:: Task directions ::
Your task is to find every line in the records that holds the string "accomplish" and copy it.

Collected data
- - -
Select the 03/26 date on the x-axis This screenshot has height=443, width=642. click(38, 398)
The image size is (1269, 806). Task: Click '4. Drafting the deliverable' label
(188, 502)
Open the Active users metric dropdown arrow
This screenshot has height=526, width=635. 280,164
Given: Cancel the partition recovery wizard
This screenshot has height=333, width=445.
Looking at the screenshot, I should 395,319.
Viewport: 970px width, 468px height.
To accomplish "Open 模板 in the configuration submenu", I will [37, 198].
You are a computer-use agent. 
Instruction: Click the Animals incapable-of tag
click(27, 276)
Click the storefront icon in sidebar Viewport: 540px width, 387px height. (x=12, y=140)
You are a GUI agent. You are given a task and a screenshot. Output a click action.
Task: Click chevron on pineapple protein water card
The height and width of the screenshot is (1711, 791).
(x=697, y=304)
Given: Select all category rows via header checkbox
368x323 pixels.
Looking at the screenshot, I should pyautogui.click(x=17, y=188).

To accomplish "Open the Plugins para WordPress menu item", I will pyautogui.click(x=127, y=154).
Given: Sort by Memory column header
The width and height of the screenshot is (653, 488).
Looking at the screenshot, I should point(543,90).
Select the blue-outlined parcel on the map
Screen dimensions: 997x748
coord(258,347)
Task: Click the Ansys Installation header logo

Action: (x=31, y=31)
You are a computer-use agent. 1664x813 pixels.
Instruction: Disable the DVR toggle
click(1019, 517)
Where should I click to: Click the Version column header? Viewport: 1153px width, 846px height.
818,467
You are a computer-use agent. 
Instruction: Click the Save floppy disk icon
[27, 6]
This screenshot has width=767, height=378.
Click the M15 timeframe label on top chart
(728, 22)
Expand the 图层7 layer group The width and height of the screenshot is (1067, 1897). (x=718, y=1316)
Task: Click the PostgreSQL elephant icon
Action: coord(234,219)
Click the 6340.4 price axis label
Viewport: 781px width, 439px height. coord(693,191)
- - -
:: Solution for this task ::
To accomplish "Open 模板 in the configuration submenu", I will [37, 198].
To accomplish "Open the Plugins para WordPress menu item", I will pyautogui.click(x=127, y=154).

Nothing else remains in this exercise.